Interlude: Without Words, by Lynn Yew Evers

It’s good to see you all here today. So many familiar faces — I know you’re meditating here regularly. Do you meditate at home as well? Are you still looking for a time and place that works? Or did you have something that worked, but not anymore? Don’t give up.

Let me tell you a story about perseverance and patience. When my husband and I got engaged all those years ago, we were successful, independent people. Both of us had been only children, and now we were all grown up, used to having our own way, making our own decisions. Naively, I thought that I would be making most of the choices for our wedding — like so many brides before me — but no… Andy was interested in pretty much everything. Basically, all I got to choose was what I was wearing!

Now, do you know how many decisions are made when planning a wedding? Can you imagine, making all of those decisions with someone else? I’d find something I really liked, and he wouldn’t like it. Then he’d find something, and I wouldn’t like it. We decided up front, there would be no compromising — if we didn’t find something we both liked, we’d keep looking. We had 13 months to plan. We had time.

Funny thing is, that crucible of decision-making was a terrific experience. We learned to respect each other’s opinions, and we learned to have patience. The right choice — something we both really liked — would eventually show up. By the time we said those vows, we were no longer so invested in “what I want”, and we had faith that “what we want” would always present itself.

Finding time to meditate outside of this beautiful space and appointed time can be a challenge, too. A time that works for you doesn’t work for the rest of the family. Space that was working just fine doesn’t work now, because of houseguests. Your favorite position doesn’t work now, because of mobility or flexibility or health issues that weren’t a problem before. Ready to give up?

John Main has encountered problems, too — and he has advice for us. This excerpt from Being on the Way [excerpted on page 274 of Silence and Stillness in Every Season: Daily Readings with John Main] has certainly spoken to me, especially this year:

‘I think it is much more difficult to meditate when you are tired, when you haven’t a great deal of physical energy. I certainly found, a couple of years ago when I was in hospital recovering from an operation, that particularly when I was very weak just after the operation, I would say the mantra maybe a couple of times and then I would be in a very deep and reposeful state of sleep. When I would wake up I would say it another couple of times and be asleep again. But I think that we have to be very careful that we do not rate ourselves for success. I think you have to do the very best you can in the circumstances that you are in. For example, ideally it is useful to meditate in a very quiet place so that you can be as recollected as possible. Even if your next-door neighbour starts using a steam hammer and recollection is lost, it is far preferable to keep on meditating rather than to say, ‘Well, I haven’t got the ideal circumstances therefore I will give up.’

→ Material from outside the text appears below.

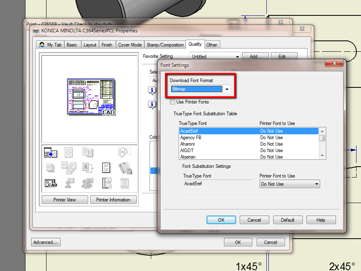Click the face icon on the My Tab tab
Viewport: 361px width, 271px height.
pos(41,44)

So if finding a good time and place for meditation at home is a challenge, don’t give up. The right answer will present itself. And if what used to be right doesn’t work anymore, or doesn’t work right now, keep on meditating. Do what you can. Don’t give up.

As Paul reminds us in Galations [6:9]: “[So] let us not grow weary in doing what is right, for we will reap at harvest time, if we do not give up.”

Delivered at La Selva Beach Community Church, May 2, 2017.